Rats were deeply anesthetized by intraperitoneal injection of ketamine (87 mg/Kg) and Xylazine (13 mg/Kg) which was followed by transcardial perfusion with 0.9% saline using a Simon Varistaltic Pump. For each rat, a section of the brain (frontal cortex) tissue was snapped frozen in liquid nitrogen and stored at −80°C for western blot analysis. The rest of the brain was immersion fixed in 4% paraformaldehyde for 48 h after which the brains were embedded in paraffin and seven equally spaced coronal blocks (~2 mm) cut using a rat brain matrix, as previously described (Defazio et al., 2014 (link)). A series of adjacent 6 μm thick C sections were cut and employed for various staining. Brain coronal tissue sections were prepared and an antibody against AQP4 (Millipore, 1:1,000) was employed to assess water channel dysfunction. Antibodies against APC (oligodendrocyte marker, Genway, 1:20), NG2 (oligodendrocyte progenitor cell marker, MilliporeSigma, 1:400), Synaptophysin (synaptic protein, Abcam, 1:400) were also used. Bielschowsky silver was used to stain axons and Luxol fast blue was used to stain myelin. An antibody against amyloid-β 1–42 (amyloid-β 1–42, Abcam, 1:100) was used to assess amyloid-β levels. Similar procedures without the addition of primary antibodies were used as controls.

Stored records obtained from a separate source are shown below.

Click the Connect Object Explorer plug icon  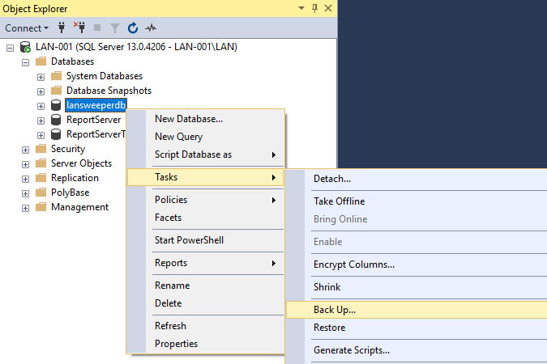coord(61,28)
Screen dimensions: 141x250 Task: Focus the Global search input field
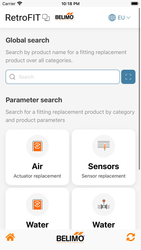(63, 77)
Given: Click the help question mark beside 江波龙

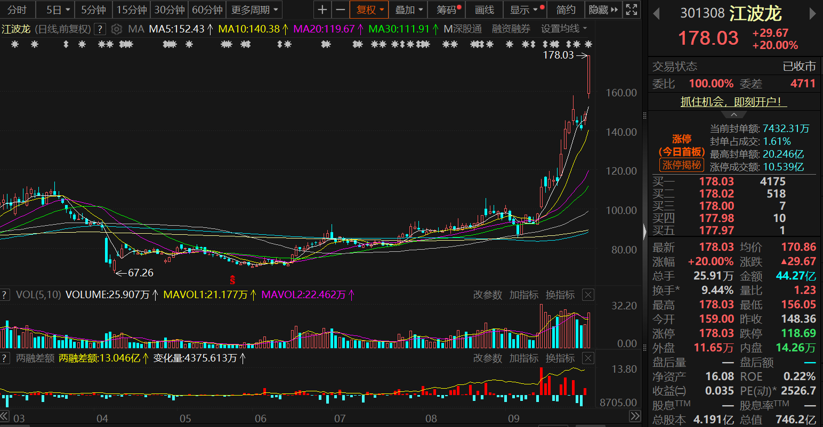Looking at the screenshot, I should tap(100, 29).
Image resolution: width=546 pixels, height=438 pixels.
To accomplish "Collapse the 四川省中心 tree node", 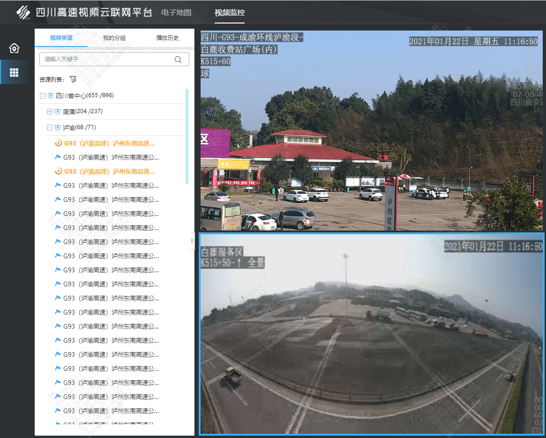I will 43,96.
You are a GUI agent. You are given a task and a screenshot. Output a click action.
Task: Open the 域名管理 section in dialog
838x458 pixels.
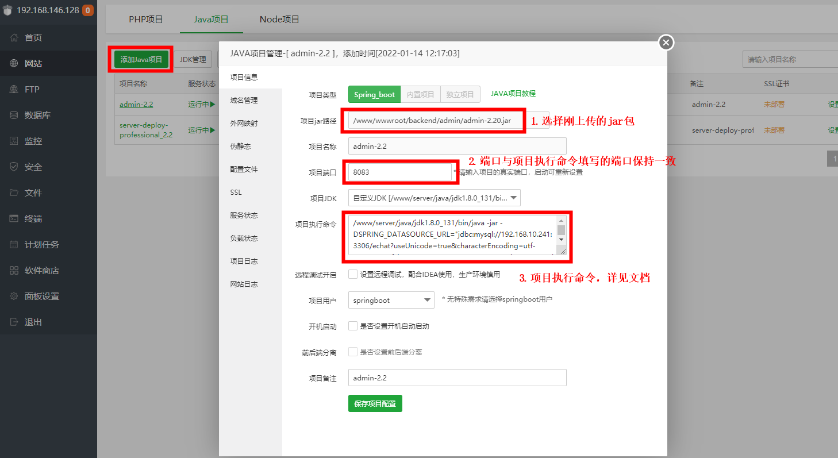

Protein was extracted from samples using Trizol (Invitrogen). The BCA kit (Thermo Scientific) was used to measure protein concentration and 40 μg of protein/lane loaded in a 10% SDS PAGE precast gel (Invitrogen). The gel was placed in a tank where 120 volts of electrical current was run for approximately one and a half hours. The gel was subsequently transferred to a nitrocellulose membrane using the iBlot transfer system (Invitrogen). This membrane was blocked in 2% I-Block (Applied Biosystems) in 1× TBS-T for 1 h, and then either β-actin (Abcam, 1:10,000), TGF-β (R&D Sytems, 1:1,000), Amyloid-β 1–40 (MyBioresource, 1:500) or Amyloid-β 1–42 (Abcam, 1:1,000) was used. For Synaptophysin and PSD-95, 30 μg of protein/lane was loaded, and either GAPDH (Abcam, 1:5,000), PSD-95 (Cell signaling, 1:750) or Synaptophysin (Chemicon, 1:2,000) were used. Secondary antibodies (anti-mouse, Jackson ImmunoResearch) were added at 1:1,000 dilution in 2% I-Block in 1× TBS-T at room temperature. The membranes were washed with 1× TBS-T, and then Luminol Reagent (Santa Cruz) was added. The membranes were then developed using a FluorChem E Imager system (ProteinSimple). Grayscale images were analyzed using ImageJ and normalized to β-actin or GAPDH.